EXERCISE INSTRUCTIONS >>
1. According to the post about the Revit 2010 release, what is Nicolas Mangon's job title at Autodesk?
2. Carry on the post about the Revit 2010 release from its last sentence.
───── DOCUMENT TEXT
A message from the Autodesk Building Industry Director about the Revit 2010 release

Sorry for being a little late with this, but isn't it nice that Autodesk decided to explain what they did with 2010? If only they did this before you all freaked out about the ribbon on 4/16/09. Users 1 Autodesk Marketing 0

4/23/09

The following message is from Nicolas Mangon, the Building Industry Director at Autodesk regarding the recent release of the 2010 Revit products:
We were excited to ship the 2010 version of Revit last week. In an effort to reduce the learning curve and increase productivity we introduced a new user interface this year that allows users to leverage their skills and knowledge across Autodesk products.
Over the past few years you’ve consistently told us that the Revit user interface was dated. In fact, the methods used in the old user interface such as, menus, toolbars, the design bar, and options bar were no longer scalable to support current and planned future product enhancements. We’ve also heard that the most significant barriers to Revit adoption are the availability of trained users and the cost of training new users.
──────────
───── COLLECTED MATERIAL
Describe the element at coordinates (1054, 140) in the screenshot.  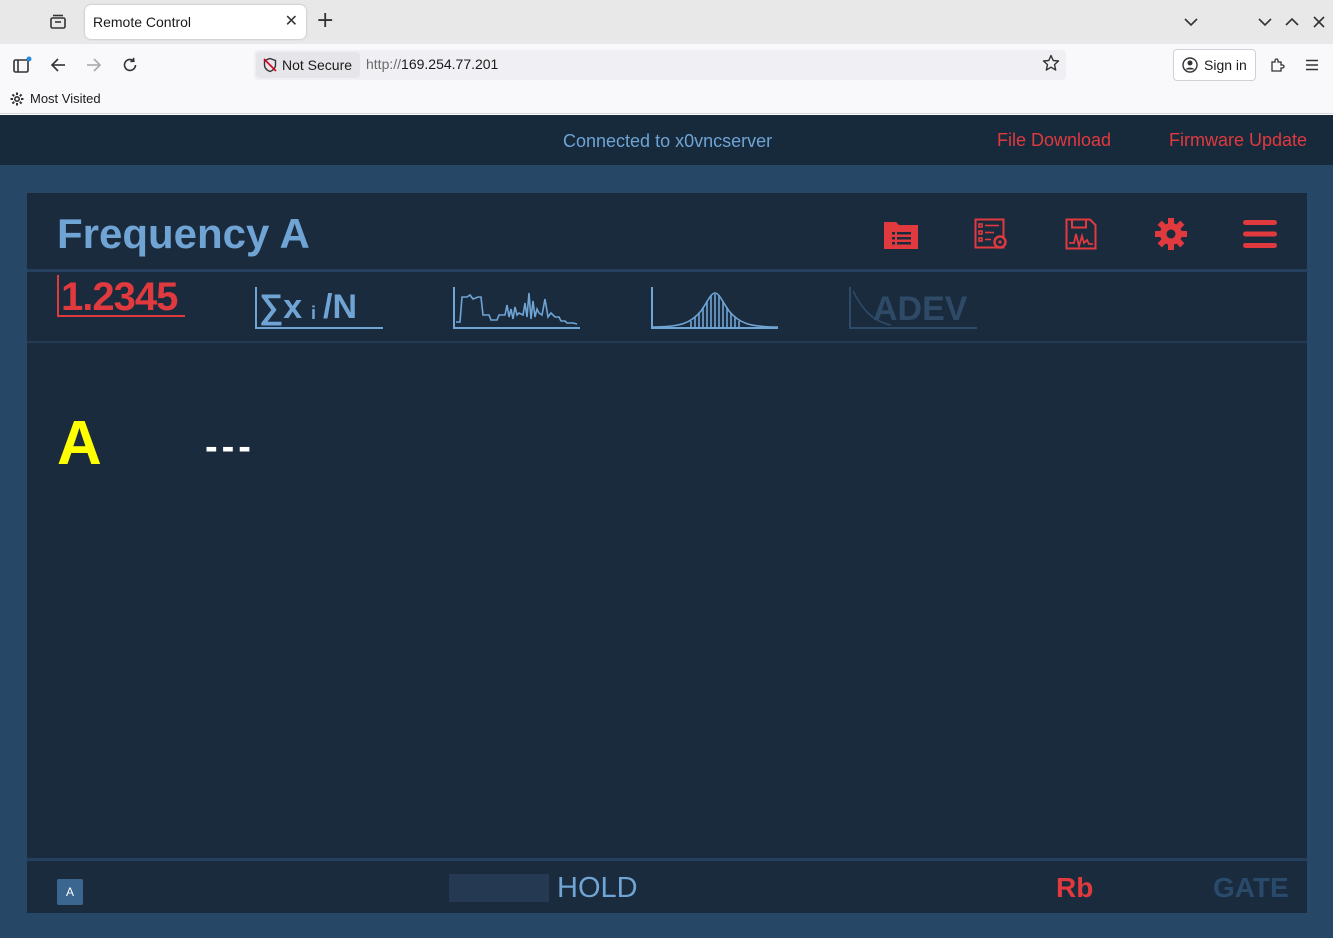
──────────
ANSWERS PER TASK >>
1. He is the Building Industry Director.

2.
For these reasons, our focus in developing a new user interface for Revit was on the creation of an extensible UI framework that is easier to learn and to use. By adopting a ribbon style approach, we accelerate learning by allowing new users to apply concepts learned elsewhere. Enhanced tooltips make discovering tools and understanding their use easier, and the quick access toolbar allows you to place the tools you use most frequently in a convenient location.
The process for developing the UI was highly comprehensive and included over 18 months of iterative design that incorporated user testing and performance benchmarking. In early testing, 86% of Beta testers responding to a survey said they would recommend this version of Revit to a friend, and according to Usability Sciences (an independent testing firm): “In general, users quickly adjusted to the interface and were able to complete most tasks with relative ease and speed.” You can learn more about the design and development methodology here on Inside the Factory.
There are a variety of resources that have been made available to help users transition to the new user interface. For example, Revit Architecture has integrated the following learning tools directly into the product: an interactive user interface overview, a user interface video tour, and a menu location tool to assist users in locating commands that may have been moved. The video tour can be accessed here: http://usa.autodesk.com/adsk/servlet/item?siteID=123112&id=12945494.
This new UI is part of a larger initiative at Autodesk to make it easier for you to transfer your knowledge from one product to others, making it easier to choose the best tool for the task at hand and to become productive quickly. We’re also working on making it easier to move data between applications and to enhance the visualization capabilities of our products to enable new and exciting simulation opportunities that will increase the value of your designs.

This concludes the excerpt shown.